SERGIO CHIAMPARINO
SERGIO CHIAMPARINO

È una partita sulla quale si è creato, e purtroppo si continua a fomentare, un equivoco colossale: un equivoco che mi preoccupa molto, da chiarire al più presto». Così Sergio Chiamparino, presidente della Regione Piemonte e candidato del centrosinistra alle elezioni regionali di maggio, dopo avere seguito una giornata scandita a livello nazionale dal fuoco di fila delle polemiche sul tema incandescente dell’autonomia.
 

Il Piemonte come si colloca in questo perimetro?

 
«Si stanno svolgendo i tavoli tecnici, per ora noi come Piemonte non abbiamo ancora una bozza di intesa: prima di procedere, immagino aspettino di vedere come finisce quella in discussione per Lombardia, Veneto ed Emilia-Romagna».
 

Cosa chiede precisamente il Piemonte?

 
«Abbiamo chiesto di esercitare l’autonomia, su 12 materie e non su 23: autonomia esercitata sul piano della semplificazione e della flessibilità. Nulla che implichi una maggiore trattenuta di risorse».
 

Quali materie?

 
«Ad esempio la formazione, ma non solo: governo del territorio, beni paesaggistici e culturali, Protezione civile e infrastrutture, tutela e sicurezza del lavoro, istruzione tecnica e professionale, politiche sanitarie, e via di questo passo.»
 

Tanta roba.

 
«Ripeto: nulla che implichi una maggiore trattenuta di risorse, salvo che per accompagnare eventuali competenze da trasferire, ove queste avessero un costo.
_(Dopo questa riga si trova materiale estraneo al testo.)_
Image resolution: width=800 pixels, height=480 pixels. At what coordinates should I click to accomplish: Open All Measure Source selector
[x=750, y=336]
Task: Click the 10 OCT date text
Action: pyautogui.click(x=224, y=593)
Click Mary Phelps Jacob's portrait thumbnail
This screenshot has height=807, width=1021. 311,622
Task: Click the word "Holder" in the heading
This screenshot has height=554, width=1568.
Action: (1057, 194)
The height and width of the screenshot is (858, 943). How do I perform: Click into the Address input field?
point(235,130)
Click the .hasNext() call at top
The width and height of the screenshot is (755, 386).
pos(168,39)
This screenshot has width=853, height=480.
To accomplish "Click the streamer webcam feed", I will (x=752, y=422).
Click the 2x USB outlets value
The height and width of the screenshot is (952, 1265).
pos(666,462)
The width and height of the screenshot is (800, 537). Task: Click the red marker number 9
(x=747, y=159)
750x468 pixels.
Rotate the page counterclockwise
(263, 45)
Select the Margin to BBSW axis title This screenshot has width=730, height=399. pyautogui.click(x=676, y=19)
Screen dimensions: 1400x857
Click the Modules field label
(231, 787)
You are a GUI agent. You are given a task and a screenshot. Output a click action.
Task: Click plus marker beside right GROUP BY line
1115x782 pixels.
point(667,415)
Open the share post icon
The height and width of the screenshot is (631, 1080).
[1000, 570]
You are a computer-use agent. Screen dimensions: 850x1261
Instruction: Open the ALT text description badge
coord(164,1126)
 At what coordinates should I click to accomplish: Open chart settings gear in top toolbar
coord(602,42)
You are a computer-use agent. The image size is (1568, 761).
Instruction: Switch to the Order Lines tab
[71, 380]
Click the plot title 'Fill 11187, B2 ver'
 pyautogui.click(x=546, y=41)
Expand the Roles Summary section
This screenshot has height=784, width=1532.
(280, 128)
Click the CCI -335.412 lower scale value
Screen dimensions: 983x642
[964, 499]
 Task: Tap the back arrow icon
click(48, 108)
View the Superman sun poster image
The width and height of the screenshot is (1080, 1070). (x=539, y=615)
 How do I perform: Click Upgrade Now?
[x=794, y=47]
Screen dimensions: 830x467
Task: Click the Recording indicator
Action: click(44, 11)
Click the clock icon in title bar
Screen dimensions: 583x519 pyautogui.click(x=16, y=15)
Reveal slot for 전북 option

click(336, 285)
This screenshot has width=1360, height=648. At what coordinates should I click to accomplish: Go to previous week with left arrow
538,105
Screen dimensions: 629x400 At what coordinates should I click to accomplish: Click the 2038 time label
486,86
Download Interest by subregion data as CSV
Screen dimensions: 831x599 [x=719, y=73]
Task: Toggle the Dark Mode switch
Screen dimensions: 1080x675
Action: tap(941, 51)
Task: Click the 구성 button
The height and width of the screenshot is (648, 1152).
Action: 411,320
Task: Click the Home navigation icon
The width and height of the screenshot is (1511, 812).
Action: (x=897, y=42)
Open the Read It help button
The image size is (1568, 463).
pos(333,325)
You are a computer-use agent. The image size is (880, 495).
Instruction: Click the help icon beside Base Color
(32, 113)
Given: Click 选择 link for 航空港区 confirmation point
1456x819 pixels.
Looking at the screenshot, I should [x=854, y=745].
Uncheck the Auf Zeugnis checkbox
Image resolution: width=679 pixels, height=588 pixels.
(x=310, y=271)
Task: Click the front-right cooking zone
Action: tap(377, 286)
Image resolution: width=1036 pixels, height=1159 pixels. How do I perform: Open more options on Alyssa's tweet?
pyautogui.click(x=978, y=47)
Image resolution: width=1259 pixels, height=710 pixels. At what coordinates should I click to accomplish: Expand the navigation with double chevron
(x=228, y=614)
Posso fare un esempio semplice, tanto per chiarire?».
 

Quale?

 
«La gestione dei beni culturali: ci fossero due dipendenti indispensabili, oggi pagati dallo Stato, e ci venisse affidata la gestione di questa competenza, allora verrebbero trasferiti».
 

Detto così, sembra chiaro.

 
«Chiarissimo. Il problema della discussione di questi giorni è l’equivoco di fondo: si spaccia la cosiddetta “autonomia differenziata” per una riduzione del cosiddetto “residuo fiscale” a favore delle Regioni che hanno un saldo fiscale positivo. Peccato che questo non c’entri assolutamente nulla».
 

Si spieghi meglio.

 
«L’articolo 116 della Costituzione prevede la possibilità di trasferire una serie di competenze: competenze che oggi vengono seguite da questo o quel Ministero. Invece alcune Regioni, e gli esponenti di alcuni partiti, cercano di spacciare il 116 come una richiesta surrettizia di autonomia speciale, alla stregua delle Regioni a statuto autonomo».
 

Insomma: si sta facendo confusione tra due partite diverse.

 
«Esatto. Se si chiede di aumentare le Regioni a statuto speciale, allora l’articolo 116 non c’entra più nulla e bisogna rivedere la Costituzione, con i tempi e con tutte le complessità che un’operazione di questo genere implica. Se invece si resta nel perimetro dell’articolo 116, questo prevede che le Regioni possano ottenere più competenze e risorse ad hoc».
 

Risorse trasferite insieme alle competenze?

 
«Risorse che non toccano nulla: invece di essere spese a livello centrale, vengono spese dalle Regioni. E se poi le Regioni in questione riescono a gestire le nuove competenze spendendo meno, meglio ancora».
 

Ed ecco spiegato l’equivoco di fondo che sta alimentando il dibattito e le polemiche.

 
«Un equivoco enorme e pericoloso, da chiarire quanto prima, per evitare di pregiudicare il ricorso al 116, che invece può aiutare lo Stato a lavorare meglio».
 

Il rischio?

 
«Impiegarlo per scardinare lo Stato: non deve accadere».